Wednesday, November 26

Handmade Scandinavian Christmas

A little while ago I was asked by Stitch Craft Create whether I was interested in taking part in a book tour about Handmade Christmas Decorations. One of the books immediately caught my eye: Handmade Scandinavian Christmas by Hege Barnholt.*

Having spent a few years in Norway I'm familiar with some of the Scandinavian Winter/Christmas traditions. To me a Scandinavian Christmas means: light, warmth and bringing nature inside your home. I was pleased to find all of these elements in this book.

The projects in Handmade Scandinavian Christmas are not just 'inspired by' but 100% Scandinavian. There are too many projects to mention: they range from knitting projects (more about that in the interview) to decorations for your home made with berries, branches and pine cones to wrapping ideas. There are typical Scandinavian recipes (I for one can't wait to make the Rice Pudding with Cinnamon!), a chapter about flowers and also simple projects involving food that make great Christmas Gifts. Another thing I definitely want to try are these cute bird feeders.

The project descriptions are rather concise at times but with a little common sense you can work it out. I must admit that the simplicity of many of the projects make it all seem very doable even if you are not especially gifted in cooking, crafting or making decorations. Some of the projects in the book (like the one pictured below) however involve sawing branches and using a drill, which is a little outside my comfort zone. ;)

Me and my daughter Luna opted for the safer paper ornaments (no sawing required) and we were pretty successful! Also: it's hard to stop at one so we made several :)

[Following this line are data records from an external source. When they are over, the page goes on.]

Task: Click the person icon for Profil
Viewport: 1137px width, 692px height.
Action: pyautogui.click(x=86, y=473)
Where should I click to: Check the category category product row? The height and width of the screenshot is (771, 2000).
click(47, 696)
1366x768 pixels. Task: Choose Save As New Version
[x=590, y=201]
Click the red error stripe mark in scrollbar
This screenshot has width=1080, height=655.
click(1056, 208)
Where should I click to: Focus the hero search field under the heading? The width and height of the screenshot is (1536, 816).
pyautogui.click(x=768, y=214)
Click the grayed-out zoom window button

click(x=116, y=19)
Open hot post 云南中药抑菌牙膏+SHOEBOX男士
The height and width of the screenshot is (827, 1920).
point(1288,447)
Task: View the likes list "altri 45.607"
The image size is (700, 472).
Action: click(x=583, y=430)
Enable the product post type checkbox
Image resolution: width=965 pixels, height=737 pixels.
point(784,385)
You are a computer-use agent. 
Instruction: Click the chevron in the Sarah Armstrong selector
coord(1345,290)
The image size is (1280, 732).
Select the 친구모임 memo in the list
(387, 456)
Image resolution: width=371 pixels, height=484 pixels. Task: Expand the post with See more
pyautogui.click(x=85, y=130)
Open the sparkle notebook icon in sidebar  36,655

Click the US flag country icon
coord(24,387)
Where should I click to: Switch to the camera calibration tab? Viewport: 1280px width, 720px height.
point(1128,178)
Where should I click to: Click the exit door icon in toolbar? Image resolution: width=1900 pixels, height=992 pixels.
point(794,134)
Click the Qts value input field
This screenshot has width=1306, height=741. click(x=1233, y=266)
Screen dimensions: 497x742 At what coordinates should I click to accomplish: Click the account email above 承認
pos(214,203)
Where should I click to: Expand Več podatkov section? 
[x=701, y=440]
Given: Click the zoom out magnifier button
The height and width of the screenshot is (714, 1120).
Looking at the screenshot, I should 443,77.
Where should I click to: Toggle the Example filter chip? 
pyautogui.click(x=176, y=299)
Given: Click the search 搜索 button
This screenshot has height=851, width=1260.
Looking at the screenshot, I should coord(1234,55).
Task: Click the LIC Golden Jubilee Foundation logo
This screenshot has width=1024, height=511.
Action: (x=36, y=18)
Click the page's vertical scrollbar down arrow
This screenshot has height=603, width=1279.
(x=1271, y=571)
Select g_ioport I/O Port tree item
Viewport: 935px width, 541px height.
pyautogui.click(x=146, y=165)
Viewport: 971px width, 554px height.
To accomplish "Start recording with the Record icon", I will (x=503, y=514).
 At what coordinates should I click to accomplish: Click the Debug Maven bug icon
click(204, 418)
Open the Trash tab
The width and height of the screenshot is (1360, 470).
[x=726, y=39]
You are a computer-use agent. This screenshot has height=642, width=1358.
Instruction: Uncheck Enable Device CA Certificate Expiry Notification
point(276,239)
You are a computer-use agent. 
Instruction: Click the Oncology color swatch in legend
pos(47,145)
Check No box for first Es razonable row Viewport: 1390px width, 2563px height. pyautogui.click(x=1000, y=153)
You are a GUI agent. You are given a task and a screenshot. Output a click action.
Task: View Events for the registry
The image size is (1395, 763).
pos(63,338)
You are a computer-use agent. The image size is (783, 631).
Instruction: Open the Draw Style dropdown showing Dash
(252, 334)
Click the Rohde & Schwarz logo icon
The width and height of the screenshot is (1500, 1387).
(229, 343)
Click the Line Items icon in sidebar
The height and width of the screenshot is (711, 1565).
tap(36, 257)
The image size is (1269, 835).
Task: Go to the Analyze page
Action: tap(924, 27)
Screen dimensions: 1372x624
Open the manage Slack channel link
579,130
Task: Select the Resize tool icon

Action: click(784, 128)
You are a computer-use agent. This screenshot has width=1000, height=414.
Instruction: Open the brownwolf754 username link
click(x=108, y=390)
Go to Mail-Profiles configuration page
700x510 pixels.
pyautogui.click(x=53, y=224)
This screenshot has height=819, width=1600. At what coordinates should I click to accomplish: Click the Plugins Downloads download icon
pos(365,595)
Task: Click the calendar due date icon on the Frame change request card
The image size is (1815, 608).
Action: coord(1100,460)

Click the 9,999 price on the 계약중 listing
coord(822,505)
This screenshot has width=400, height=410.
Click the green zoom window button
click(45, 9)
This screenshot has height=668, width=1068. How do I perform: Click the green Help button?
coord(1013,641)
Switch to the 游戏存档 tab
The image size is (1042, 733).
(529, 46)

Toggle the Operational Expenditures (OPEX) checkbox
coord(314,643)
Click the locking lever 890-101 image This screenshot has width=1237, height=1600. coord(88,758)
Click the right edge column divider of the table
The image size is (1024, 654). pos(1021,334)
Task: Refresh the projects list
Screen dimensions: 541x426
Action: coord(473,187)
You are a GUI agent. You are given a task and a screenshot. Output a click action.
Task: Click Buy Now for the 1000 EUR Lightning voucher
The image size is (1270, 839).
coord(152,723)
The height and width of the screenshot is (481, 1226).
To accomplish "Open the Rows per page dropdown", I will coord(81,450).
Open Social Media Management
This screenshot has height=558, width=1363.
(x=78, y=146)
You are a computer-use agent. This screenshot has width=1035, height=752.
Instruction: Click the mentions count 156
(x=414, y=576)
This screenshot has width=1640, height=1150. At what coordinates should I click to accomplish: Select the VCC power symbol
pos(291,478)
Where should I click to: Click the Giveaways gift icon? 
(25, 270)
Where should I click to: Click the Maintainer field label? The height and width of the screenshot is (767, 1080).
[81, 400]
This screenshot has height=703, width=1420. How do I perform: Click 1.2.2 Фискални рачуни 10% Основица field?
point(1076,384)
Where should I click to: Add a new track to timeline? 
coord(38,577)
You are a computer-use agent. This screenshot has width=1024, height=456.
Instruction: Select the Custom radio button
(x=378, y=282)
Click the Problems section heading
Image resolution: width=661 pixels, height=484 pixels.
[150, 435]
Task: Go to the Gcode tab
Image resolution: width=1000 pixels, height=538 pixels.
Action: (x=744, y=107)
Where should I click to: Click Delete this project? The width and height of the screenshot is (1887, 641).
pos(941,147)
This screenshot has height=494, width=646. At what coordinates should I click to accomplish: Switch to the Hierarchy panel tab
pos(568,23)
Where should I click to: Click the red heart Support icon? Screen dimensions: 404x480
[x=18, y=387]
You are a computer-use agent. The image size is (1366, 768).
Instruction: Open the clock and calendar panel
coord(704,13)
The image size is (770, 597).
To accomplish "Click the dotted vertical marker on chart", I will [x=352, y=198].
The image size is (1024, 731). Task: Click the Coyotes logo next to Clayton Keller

We did change a little detail, using needle and thread rather than a paperclip to bring the whole thing together. We also made a paper 'woven heart' which again was easy to do with very satisfactory results. There is actually a separate chapter in the book with projects for kids but I found that these paper Christmas decorations were very suitable to make with children too.

I thought it would be nice to learn a bit more about the author of the book, Hege Barnholt and she kindly agreed to answer the questions I sent her! Hege lives in Norway with her husband (a photographer) and works as an interior stylist. Their blog and Instagram account are well worth a visit/follow because of the beautiful photography and styling.

Is there much difference between the Swedish, Danish and Norwegian Christmas Traditions?
The original Scandinavian Christmas is in the colours red and white. And we use a lot of natural materials. The Swedish and Danish Christmas are almost similar. Only the food is a little bit different.

The book has many projects and I read that some of the recipes were passed down from your grandmother but how did you source the many other projects? Where they also passed down from your family or did you make new ones in a traditional style?
I made all the projects my self.  Some in traditional style but also some with a new design or look. All the Christmas cakes are old recipes from my grandmother and mother. My mother made them for me, she died last January. So this book means a lot to me. She made me to the creative person I'm today. 

There are quite a few projects in the book that require knitting. What is it with Scandinavians and knitting? It’s seems immensely popular in the Nordic countries!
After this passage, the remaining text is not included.